**WHAT YOU WILL DO:** Where does the word "thumbnail" show up in the data? Please find each such line and copy it.

**Collected data entries:**
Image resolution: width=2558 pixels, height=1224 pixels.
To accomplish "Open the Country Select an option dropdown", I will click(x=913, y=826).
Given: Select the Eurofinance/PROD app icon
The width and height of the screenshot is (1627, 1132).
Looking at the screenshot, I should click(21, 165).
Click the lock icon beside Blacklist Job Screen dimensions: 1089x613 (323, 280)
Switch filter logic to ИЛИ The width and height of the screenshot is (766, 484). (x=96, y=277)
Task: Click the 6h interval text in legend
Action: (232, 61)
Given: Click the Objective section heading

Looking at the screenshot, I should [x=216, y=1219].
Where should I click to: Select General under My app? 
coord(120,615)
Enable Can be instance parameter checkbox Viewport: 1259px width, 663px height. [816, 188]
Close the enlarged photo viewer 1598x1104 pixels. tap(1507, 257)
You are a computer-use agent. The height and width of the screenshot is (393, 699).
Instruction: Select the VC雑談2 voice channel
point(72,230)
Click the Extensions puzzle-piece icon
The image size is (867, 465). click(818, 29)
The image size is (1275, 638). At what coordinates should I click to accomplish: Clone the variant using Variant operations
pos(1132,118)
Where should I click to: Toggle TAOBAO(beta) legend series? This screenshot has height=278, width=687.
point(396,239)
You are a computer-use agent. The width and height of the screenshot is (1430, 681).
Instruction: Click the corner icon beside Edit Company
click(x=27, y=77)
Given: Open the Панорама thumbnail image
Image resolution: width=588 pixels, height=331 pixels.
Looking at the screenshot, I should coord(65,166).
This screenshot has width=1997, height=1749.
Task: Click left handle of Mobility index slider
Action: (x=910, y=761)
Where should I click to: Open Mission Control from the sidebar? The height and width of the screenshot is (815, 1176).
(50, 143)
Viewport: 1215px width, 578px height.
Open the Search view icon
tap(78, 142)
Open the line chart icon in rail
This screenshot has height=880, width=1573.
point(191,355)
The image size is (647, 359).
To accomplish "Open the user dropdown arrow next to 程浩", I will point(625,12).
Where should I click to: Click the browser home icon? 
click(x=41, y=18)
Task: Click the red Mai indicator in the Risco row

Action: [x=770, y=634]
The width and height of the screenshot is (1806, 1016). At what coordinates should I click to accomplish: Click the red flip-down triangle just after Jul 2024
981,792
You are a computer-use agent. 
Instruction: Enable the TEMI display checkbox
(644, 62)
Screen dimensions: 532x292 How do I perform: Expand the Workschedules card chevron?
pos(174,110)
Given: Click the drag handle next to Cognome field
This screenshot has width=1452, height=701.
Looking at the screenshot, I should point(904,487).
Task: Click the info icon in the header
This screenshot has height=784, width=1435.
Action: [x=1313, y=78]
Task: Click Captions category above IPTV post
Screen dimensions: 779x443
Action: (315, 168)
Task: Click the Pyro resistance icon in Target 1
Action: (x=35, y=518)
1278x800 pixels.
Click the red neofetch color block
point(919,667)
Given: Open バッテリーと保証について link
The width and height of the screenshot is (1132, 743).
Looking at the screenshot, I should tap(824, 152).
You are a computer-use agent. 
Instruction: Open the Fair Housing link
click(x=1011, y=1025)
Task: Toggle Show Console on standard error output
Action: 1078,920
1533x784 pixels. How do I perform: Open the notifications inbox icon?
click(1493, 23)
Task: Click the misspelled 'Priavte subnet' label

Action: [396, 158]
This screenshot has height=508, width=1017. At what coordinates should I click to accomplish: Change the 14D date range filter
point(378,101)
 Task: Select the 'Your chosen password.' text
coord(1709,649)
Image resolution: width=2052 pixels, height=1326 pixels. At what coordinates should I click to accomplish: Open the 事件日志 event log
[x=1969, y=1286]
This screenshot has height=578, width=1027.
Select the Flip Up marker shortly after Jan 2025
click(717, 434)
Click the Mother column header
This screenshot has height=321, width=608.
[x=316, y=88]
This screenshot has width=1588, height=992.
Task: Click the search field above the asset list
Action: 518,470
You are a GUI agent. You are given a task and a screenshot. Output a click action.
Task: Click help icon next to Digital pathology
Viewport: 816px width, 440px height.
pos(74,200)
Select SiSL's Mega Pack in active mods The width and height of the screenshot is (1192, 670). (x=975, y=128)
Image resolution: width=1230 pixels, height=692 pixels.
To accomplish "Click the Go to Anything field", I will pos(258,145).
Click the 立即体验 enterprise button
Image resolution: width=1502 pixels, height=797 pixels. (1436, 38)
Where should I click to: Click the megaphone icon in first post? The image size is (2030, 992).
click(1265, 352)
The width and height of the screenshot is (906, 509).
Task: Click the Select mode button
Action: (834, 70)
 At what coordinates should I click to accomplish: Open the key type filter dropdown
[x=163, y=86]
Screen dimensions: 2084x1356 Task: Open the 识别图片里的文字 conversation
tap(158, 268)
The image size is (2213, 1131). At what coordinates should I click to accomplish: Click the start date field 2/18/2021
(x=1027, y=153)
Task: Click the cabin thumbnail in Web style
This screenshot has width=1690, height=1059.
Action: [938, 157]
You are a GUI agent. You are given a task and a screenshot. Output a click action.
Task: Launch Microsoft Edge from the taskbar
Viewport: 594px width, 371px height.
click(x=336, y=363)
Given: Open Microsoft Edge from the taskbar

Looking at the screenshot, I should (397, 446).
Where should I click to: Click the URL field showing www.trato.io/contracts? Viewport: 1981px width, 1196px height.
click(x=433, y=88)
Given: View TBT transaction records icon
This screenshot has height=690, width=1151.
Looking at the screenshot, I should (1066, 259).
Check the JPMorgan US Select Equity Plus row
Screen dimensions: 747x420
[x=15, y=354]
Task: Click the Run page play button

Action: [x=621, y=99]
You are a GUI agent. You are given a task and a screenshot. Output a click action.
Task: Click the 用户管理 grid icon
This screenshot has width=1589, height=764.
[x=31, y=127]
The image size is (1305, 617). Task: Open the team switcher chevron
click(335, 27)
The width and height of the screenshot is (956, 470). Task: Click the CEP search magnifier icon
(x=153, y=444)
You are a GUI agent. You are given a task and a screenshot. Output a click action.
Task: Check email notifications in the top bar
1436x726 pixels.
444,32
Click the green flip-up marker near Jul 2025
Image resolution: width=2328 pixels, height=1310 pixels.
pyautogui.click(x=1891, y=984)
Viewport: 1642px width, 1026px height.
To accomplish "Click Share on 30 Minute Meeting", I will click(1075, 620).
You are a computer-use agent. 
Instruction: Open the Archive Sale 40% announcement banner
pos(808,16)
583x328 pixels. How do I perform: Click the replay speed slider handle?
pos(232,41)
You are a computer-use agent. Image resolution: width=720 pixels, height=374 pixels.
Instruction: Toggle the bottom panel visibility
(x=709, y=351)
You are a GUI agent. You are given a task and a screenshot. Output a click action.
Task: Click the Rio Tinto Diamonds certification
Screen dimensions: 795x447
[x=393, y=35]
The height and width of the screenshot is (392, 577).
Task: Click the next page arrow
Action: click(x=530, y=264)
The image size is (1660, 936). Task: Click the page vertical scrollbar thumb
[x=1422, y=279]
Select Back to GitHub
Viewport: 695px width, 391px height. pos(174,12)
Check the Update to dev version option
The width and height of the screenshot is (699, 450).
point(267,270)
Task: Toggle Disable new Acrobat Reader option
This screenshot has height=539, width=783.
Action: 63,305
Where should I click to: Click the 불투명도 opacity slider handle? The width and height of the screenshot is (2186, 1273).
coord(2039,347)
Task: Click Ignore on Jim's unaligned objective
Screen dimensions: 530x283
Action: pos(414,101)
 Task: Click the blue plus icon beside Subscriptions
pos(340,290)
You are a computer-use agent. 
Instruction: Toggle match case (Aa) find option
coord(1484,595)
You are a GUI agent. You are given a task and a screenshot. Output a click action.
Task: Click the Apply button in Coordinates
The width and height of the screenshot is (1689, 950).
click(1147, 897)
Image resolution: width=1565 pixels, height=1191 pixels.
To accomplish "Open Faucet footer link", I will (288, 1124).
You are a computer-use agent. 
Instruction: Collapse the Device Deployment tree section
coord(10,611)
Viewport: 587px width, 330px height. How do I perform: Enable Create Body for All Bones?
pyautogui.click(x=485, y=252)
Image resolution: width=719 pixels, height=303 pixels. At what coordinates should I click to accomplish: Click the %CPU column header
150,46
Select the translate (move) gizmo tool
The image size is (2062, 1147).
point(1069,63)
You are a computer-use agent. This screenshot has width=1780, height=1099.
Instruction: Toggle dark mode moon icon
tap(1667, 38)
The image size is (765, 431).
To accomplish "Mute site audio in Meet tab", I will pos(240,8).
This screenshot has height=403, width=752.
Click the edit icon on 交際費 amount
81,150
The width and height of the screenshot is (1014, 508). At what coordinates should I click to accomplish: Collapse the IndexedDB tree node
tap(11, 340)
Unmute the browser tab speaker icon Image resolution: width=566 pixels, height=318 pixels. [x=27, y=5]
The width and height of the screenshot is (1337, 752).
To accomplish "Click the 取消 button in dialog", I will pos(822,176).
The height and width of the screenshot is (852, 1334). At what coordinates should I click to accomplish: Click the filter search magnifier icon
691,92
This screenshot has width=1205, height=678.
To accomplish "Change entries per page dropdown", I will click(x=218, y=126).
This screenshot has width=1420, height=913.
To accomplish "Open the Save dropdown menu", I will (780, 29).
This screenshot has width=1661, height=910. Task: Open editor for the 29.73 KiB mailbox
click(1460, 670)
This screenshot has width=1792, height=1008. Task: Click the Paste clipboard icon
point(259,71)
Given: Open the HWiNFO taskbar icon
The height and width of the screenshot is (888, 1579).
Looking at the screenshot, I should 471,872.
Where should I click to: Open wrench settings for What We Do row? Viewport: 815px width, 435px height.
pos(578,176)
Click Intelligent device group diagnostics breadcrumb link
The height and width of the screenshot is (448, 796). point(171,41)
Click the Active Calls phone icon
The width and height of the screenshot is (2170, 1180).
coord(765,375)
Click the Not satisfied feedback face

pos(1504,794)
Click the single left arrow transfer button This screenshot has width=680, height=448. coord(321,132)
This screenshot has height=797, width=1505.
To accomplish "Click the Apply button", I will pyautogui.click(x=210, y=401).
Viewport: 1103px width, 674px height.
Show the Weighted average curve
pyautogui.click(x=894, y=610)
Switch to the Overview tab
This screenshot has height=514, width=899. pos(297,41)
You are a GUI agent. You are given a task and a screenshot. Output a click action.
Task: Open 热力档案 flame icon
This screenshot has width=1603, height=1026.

**EXERCISE ANSWER:**
Given: Open the Панорама thumbnail image
Task: Click the cabin thumbnail in Web style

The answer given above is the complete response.